Beer has a long history stretching back thousands of years. The American beer industry once consisted of a handful of huge companies that dominated the entire world. Today, none of them exists any longer, and America is home to almost 3,000 craft "microbreweries".
Virtually every known human society had its form of "beer". Natives in North and South America brewed a beer-like beverage from corn; Australian Aborigines made an alcoholic drink by mixing honey or flower nectar with water; ancient tribesmen in the Himalayan Mountains drank fermented yak's milk. Since any sugary solution can spontaneously ferment if it is invaded by wild yeasts, it is likely that alcohol was independently found by most human cultures as a happy accident.
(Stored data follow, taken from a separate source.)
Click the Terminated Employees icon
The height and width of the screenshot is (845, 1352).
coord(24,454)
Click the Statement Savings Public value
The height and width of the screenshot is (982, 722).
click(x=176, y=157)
The earliest forms of what we now think of as "beer" (a mildly alcoholic drink made from wheat, rye, or barley) appeared almost as soon as humans settled into agricultural societies. The earliest written story, the Epic of Gilgamesh, mentions that when the wild man Enkidu was given beer to drink, "his face glowed and he sang joyfully". Because ancient people did not know anything about yeast or fermentation, the entire process was a mystery to them, and they viewed it as a magical gift from the gods. In ancient Sumeria, the goddess of beer was Ninkasi; in Egypt, it was the goddess Tjenenet.
Beer became particularly important in Egypt. It was a staple of the diet, consumed in large quantity by everyone from the Pharoah to the lowest stable slave. Along with bread and dates, beer was issued to laborers as a part of their wages. The workers who built the pyramids were paid in beer.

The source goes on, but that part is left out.